Assumption Possible Impact if Violated
White-box knowledge (weights & NMS params) Randomized anchors/NMS could cut proposal survival by ≈50 % (authors’ ablation).
Sync error ≤100 ms Warping error increases; success rate drops from 100 % → 87 % at 250 ms delay.
Homogeneous model stack Transferability to unknown models falls; preliminary cross-model ASR 64 %.
LiDAR-only CP Camera-only NMS uses fewer anchors (≈400) → theoretical slowdown cap 16 ×; untested.

9 · Future Work (Ranked by Expected Impact)

  1. Protocol-level rate-limiting: Negotiated per-agent proposal budgets (<500) could bound NMS to <50 ms with <2 % mAP loss.
  2. Linear-time Learned NMS: Replace classical greedy NMS; prototypes show O(M) runtime (e.g., FastNMS).
  3. Black-box Query Attack: Early tests using NES gradient-free search reach 40 % ASR with 200 queries—needs optimization.
  4. Cross-modal Fusion Attacks: Combine camera & radar features to bypass anchor caps.
  5. Latency-robust Certification: Analogous to ℓ∞ accuracy robustness bounds—prove NMS runtime ≤ c·M_max.

10 · Conflict-of-Interest & Bias Check

Potential Bias Evidence Mitigation
Qualcomm authors may favor GPU-centric problem framing Heavy focus on RTX benchmarks Included Jetson Orin (SoC) numbers in appendix: 0.31 s → 5.9 s (19×).
Sim-to-real gap Main results on CARLA; but real-vehicle testbed demo (NUVO-8208GC, Ouster-128) shows 2.7 s/frame Call for independent third-party road trials.

11 · Is CP-FREEZER a “Protocol-Level” & Generalizable Attack?

Partly yes.

Layer targeted: Application layer of cooperative perception protocol (feature-sharing & fusion), not PHY/MAC (DSRC/C-V2X).
Why it generalizes:
– Exploits fundamental O(M²) behaviour of greedy NMS—present in almost every 2-D/3-D detector stack (camera, LiDAR, radar).
– Works across four distinct CP algorithms and three hardware tiers with similar multipliers.
– Requires no specific LiDAR brand or V2V transport; only needs the ability to send BEV tensors accepted by peers.
Where it may not generalize:
– Systems using single-stage detectors with learned or linear-time suppression.
– Heterogeneous fleets that assign per-agent trust weights and cap proposal counts.
– Future protocol versions that authenticate and rate-limit feature volumes.

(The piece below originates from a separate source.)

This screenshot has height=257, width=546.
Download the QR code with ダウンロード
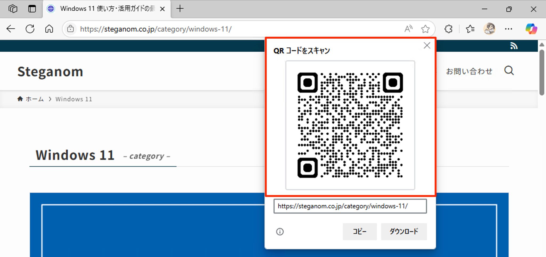point(404,231)
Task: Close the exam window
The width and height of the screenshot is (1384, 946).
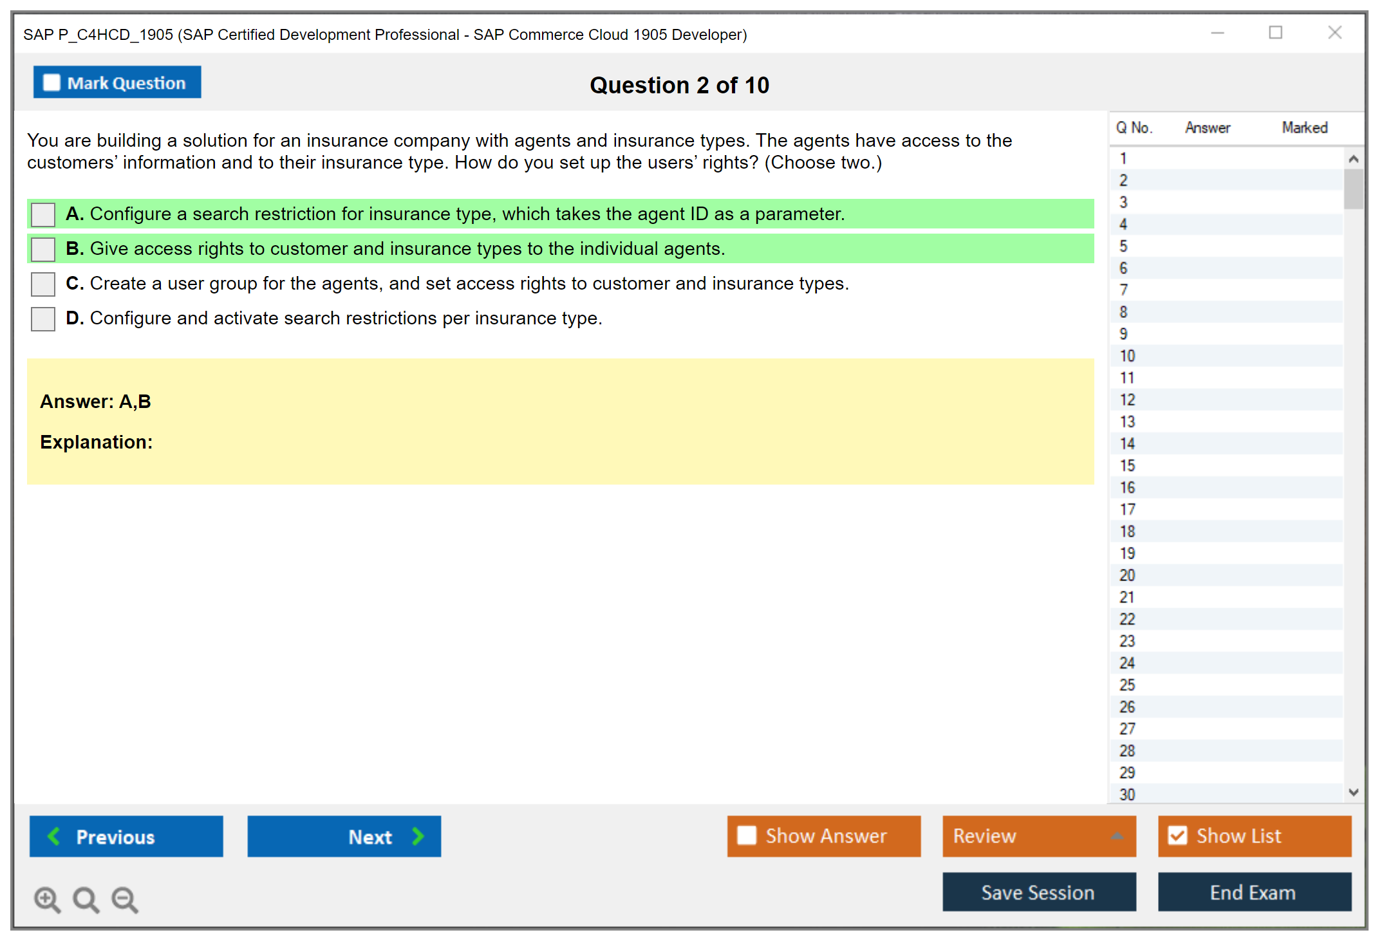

Bottom line: Until CP standards include runtime-budget enforcement and/or move away from quadratic NMS, the attack remains broadly portable across vendors and sensor modalities.


Executive One-Sentence Wrap-Up

A single malicious car, by exploiting the quadratic worst-case of today’s detection post-processing, can freeze shared perception for several seconds on even the fastest GPUs; without architectural changes, this vulnerability is inherent to most current cooperative-perception protocols.